Assigned task
The required output is the line containing "Viewport: 896px width, 1368px height." and every line after it, transcribed exactly through the end of the data below.

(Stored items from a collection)
+-------+
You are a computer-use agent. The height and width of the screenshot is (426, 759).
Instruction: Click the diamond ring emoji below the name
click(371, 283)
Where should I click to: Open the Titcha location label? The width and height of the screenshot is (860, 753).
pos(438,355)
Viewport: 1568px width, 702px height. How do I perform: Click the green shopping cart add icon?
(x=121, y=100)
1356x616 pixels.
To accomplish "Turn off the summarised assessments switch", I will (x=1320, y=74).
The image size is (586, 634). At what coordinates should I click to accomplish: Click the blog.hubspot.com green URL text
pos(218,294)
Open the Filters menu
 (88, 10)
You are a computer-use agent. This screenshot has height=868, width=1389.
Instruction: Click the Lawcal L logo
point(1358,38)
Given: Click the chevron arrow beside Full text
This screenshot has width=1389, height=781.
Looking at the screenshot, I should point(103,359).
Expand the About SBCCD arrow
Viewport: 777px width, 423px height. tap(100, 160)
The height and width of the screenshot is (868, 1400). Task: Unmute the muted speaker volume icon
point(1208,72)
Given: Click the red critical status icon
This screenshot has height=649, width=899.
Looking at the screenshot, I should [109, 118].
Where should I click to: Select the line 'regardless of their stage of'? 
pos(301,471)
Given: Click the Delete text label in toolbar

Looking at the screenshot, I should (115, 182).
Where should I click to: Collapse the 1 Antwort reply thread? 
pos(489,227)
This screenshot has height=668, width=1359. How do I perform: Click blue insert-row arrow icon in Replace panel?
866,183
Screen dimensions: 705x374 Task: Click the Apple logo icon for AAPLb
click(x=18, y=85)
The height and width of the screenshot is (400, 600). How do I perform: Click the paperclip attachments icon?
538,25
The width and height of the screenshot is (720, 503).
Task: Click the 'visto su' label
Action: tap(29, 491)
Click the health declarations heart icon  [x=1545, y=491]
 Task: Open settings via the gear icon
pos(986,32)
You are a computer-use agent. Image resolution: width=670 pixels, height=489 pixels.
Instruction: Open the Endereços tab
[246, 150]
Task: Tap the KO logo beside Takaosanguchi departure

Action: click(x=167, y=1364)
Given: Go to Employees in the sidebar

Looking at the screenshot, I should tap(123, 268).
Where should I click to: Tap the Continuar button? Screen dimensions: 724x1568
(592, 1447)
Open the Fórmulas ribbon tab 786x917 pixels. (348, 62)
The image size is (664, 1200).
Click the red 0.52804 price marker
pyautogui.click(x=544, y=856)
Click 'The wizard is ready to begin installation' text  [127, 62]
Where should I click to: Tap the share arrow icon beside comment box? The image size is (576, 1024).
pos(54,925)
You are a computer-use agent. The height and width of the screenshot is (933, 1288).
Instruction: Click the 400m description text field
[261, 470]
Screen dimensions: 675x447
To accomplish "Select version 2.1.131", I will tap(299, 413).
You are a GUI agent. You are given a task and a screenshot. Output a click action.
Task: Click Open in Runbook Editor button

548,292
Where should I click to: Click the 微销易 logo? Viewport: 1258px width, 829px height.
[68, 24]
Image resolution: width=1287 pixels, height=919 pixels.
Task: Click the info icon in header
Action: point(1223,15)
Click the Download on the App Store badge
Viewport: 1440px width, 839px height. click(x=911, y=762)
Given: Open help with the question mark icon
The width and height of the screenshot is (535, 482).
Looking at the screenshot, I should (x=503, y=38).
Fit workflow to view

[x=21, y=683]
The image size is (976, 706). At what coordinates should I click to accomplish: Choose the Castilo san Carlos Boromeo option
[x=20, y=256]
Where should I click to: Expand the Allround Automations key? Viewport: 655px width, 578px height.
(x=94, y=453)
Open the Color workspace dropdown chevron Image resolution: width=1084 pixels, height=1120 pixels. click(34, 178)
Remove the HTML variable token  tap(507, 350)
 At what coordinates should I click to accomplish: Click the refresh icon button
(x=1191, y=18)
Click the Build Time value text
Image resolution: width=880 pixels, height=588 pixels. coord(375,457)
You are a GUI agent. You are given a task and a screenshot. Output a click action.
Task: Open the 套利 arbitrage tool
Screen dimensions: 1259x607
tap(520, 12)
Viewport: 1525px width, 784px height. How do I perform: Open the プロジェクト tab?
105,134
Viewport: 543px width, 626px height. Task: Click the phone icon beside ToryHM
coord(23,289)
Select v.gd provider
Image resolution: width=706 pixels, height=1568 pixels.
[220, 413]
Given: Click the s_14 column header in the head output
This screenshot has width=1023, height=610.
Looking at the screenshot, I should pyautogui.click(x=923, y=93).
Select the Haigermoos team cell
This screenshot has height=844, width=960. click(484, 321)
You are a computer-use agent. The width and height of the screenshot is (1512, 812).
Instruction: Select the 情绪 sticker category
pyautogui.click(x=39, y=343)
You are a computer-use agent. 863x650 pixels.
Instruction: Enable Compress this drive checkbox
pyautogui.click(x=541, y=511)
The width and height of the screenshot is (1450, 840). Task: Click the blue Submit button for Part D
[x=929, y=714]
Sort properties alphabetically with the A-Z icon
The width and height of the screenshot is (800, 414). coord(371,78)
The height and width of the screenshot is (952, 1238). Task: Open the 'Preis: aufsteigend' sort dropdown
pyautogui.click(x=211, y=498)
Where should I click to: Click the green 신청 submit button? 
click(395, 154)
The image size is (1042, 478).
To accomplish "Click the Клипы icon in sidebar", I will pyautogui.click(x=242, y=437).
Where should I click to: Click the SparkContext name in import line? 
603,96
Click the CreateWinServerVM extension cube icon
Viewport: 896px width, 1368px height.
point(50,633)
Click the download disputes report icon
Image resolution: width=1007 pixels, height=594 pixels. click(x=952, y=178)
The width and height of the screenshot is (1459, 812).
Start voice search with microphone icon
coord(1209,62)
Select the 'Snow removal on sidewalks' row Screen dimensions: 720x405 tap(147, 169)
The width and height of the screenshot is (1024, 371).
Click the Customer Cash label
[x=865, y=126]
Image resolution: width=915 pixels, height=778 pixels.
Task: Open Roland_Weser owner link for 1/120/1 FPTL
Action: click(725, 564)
+-------+
Written response
Viewport: 896px width, 1368px height.
point(50,633)
Click the download disputes report icon
Image resolution: width=1007 pixels, height=594 pixels. click(x=952, y=178)
The width and height of the screenshot is (1459, 812).
Start voice search with microphone icon
coord(1209,62)
Select the 'Snow removal on sidewalks' row Screen dimensions: 720x405 tap(147, 169)
The width and height of the screenshot is (1024, 371).
Click the Customer Cash label
[x=865, y=126]
Image resolution: width=915 pixels, height=778 pixels.
Task: Open Roland_Weser owner link for 1/120/1 FPTL
Action: click(725, 564)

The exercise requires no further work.